Your assignment:
Copy out the customer lifetime value write-up, word for word, from "Predicting Customer Lifetime" down to "Lifetime Value (CLV).".

Extract to read:

= = = = = = =

Predicting Customer Lifetime Value (CLV) using PySpark & Survival Analysis

A Big Data approach to Telecommunications Churn Risk Modeling

By Yu Yue | Data Science Portfolio

Retaining telecommunications customers is critical. It is widely accepted that the cost of retention is significantly lower than the cost of acquisition. In this project, I utilized the IBM Telco Customer Churn dataset and transitioned traditional Pandas-based survival models into a scalable PySpark architecture to predict at what point in time specific customers are at risk of cancellation, ultimately projecting their Customer Lifetime Value (CLV).

02. Non-parametric Analysis: Kaplan-Meier Estimator

To account for right-censored data (active subscribers who have not yet churned), the KaplanMeierFitter was applied. Based on the model fitting, the Median Survival Time for this cohort is exactly 34.0 months, indicating that 50% of the month-to-month internet subscribers are expected to churn within this timeframe.

= = = = = = =

Data supplied:

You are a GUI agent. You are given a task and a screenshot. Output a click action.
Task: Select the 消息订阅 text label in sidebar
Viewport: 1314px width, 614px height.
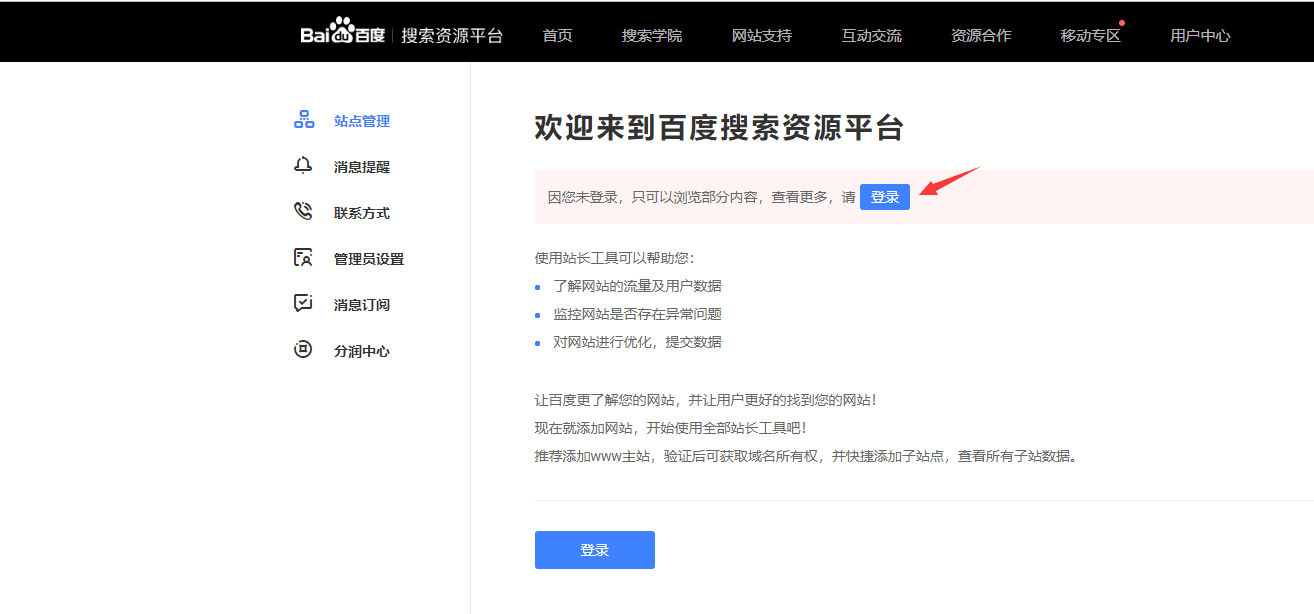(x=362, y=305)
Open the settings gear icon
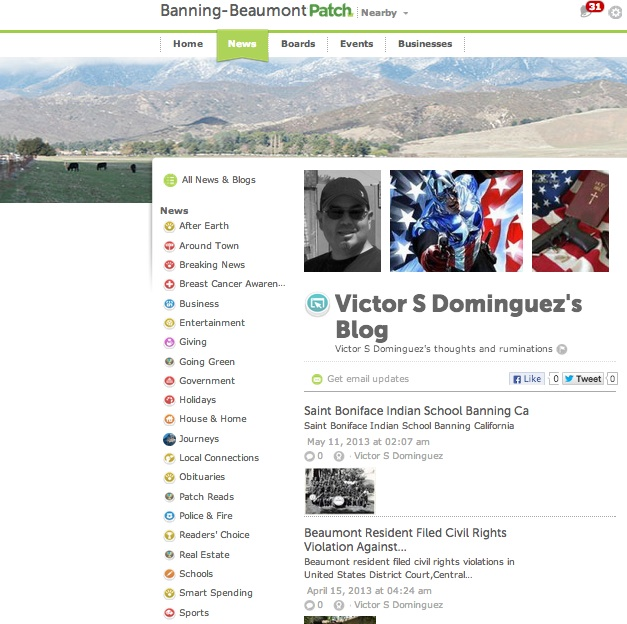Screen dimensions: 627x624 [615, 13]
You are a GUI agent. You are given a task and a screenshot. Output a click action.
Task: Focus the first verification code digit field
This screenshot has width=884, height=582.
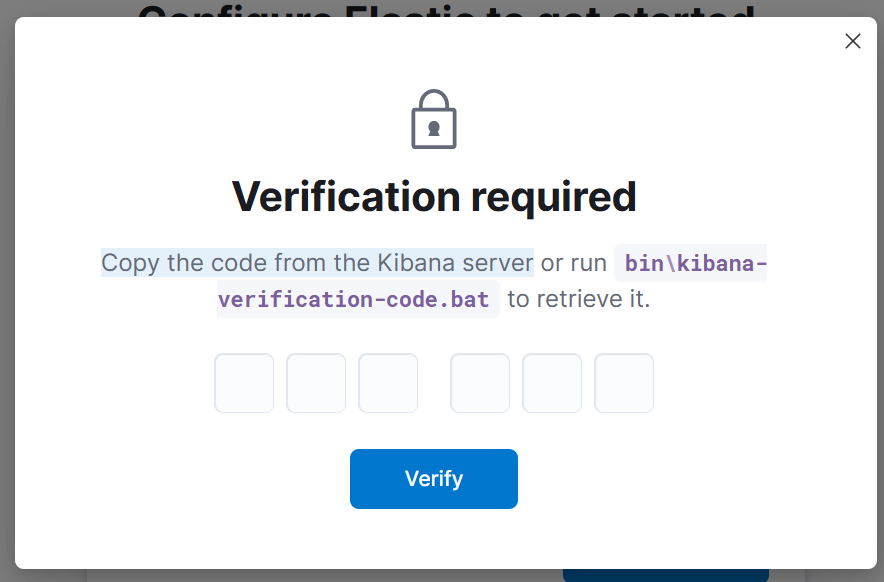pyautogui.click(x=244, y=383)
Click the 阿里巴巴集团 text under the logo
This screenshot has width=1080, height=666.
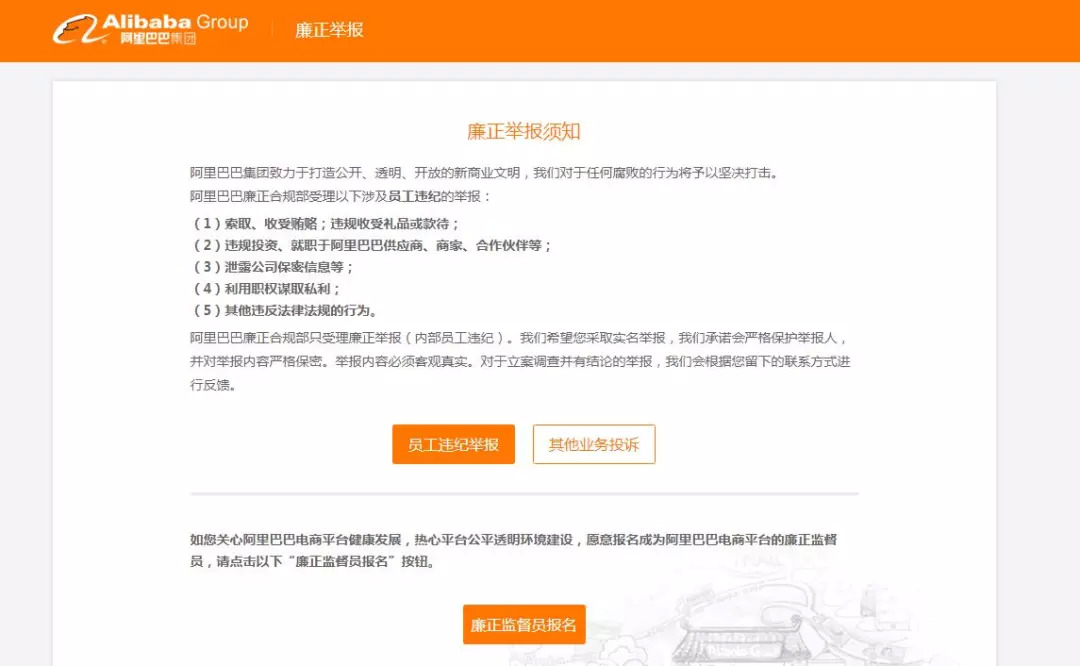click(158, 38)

= = = = = = =

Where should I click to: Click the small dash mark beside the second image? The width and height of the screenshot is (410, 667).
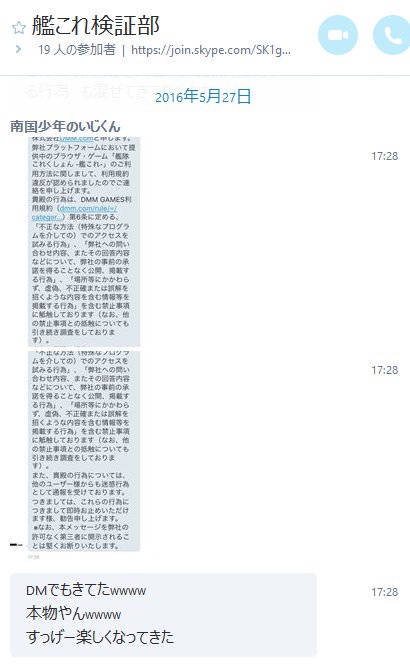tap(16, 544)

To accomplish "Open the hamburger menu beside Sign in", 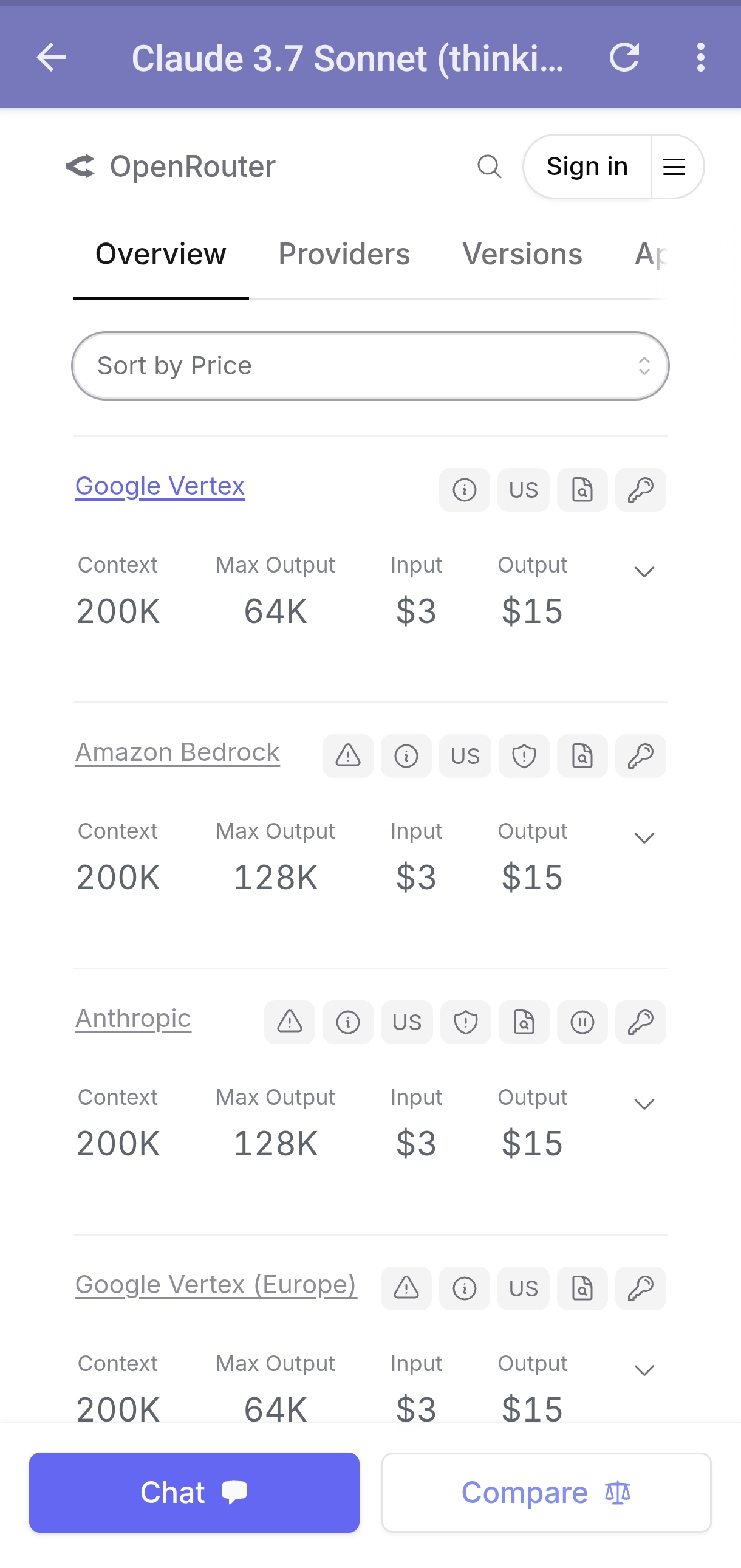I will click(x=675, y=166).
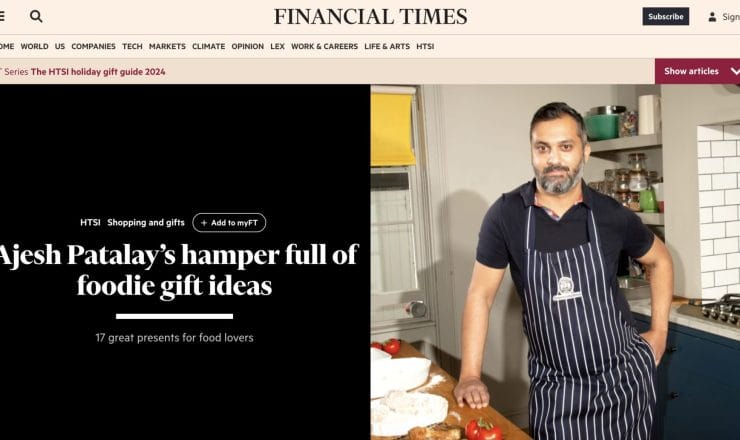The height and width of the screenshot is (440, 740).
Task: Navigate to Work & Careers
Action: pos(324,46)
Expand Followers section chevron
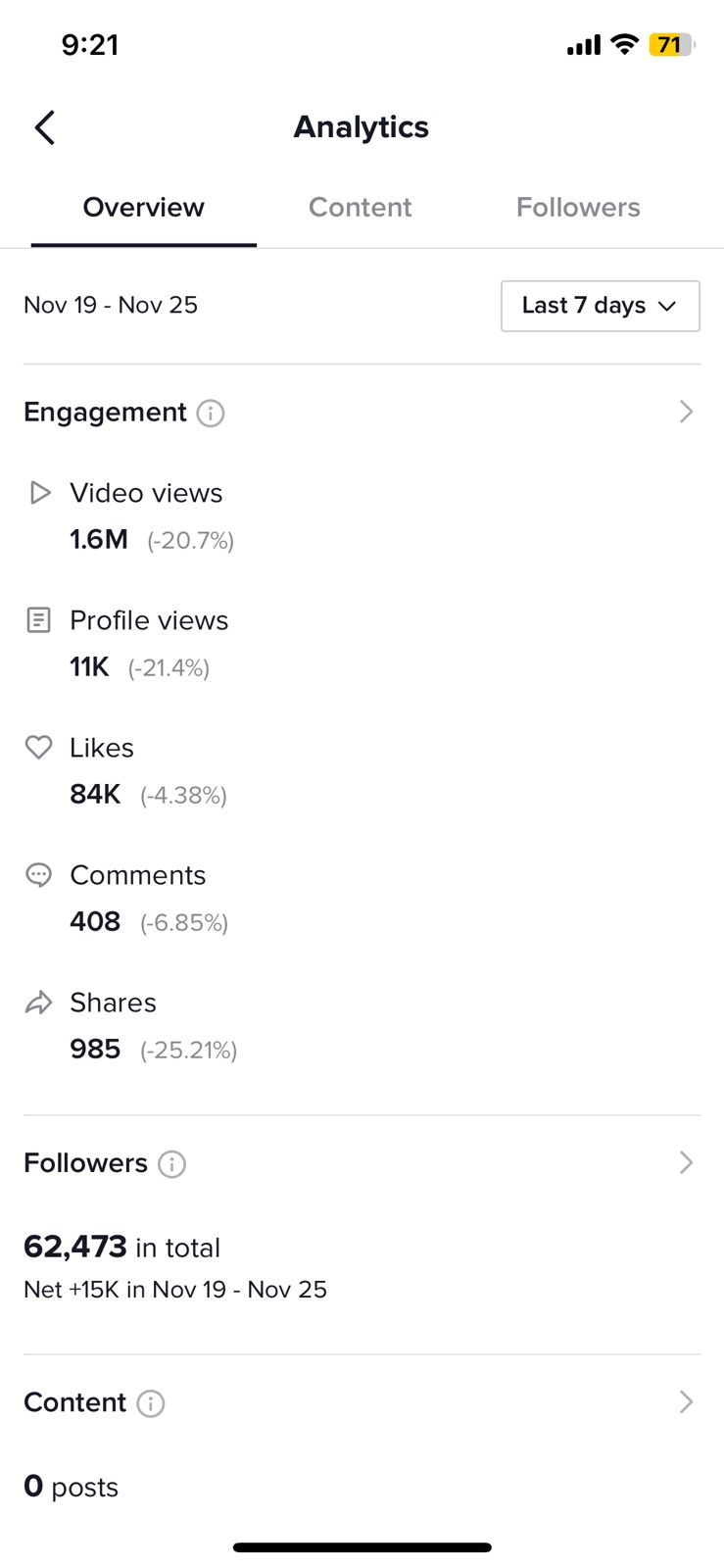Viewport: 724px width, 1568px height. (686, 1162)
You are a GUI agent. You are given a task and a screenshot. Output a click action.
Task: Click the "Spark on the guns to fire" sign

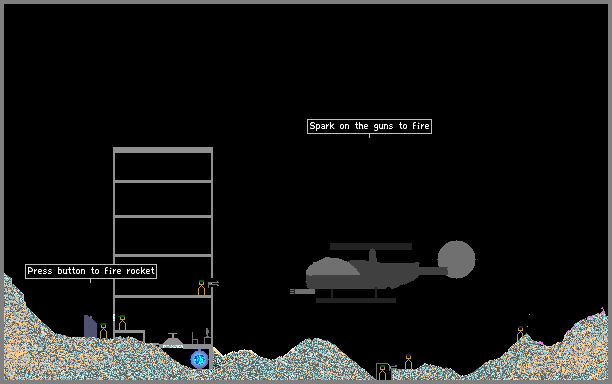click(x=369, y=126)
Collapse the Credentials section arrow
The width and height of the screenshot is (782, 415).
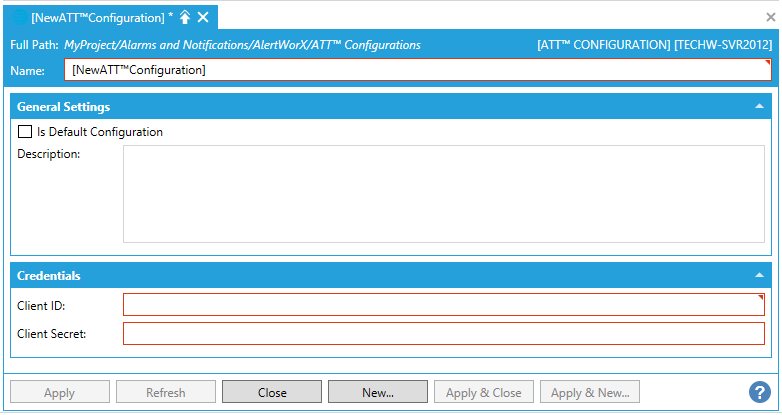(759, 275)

= = = = = = =

Answer to this problem:
Predicting Customer Lifetime Value (CLV) using PySpark & Survival Analysis

A Big Data approach to Telecommunications Churn Risk Modeling

By Yu Yue | Data Science Portfolio

Retaining telecommunications customers is critical. It is widely accepted that the cost of retention is significantly lower than the cost of acquisition. In this project, I utilized the IBM Telco Customer Churn dataset and transitioned traditional Pandas-based survival models into a scalable PySpark architecture to predict at what point in time specific customers are at risk of cancellation, ultimately projecting their Customer Lifetime Value (CLV).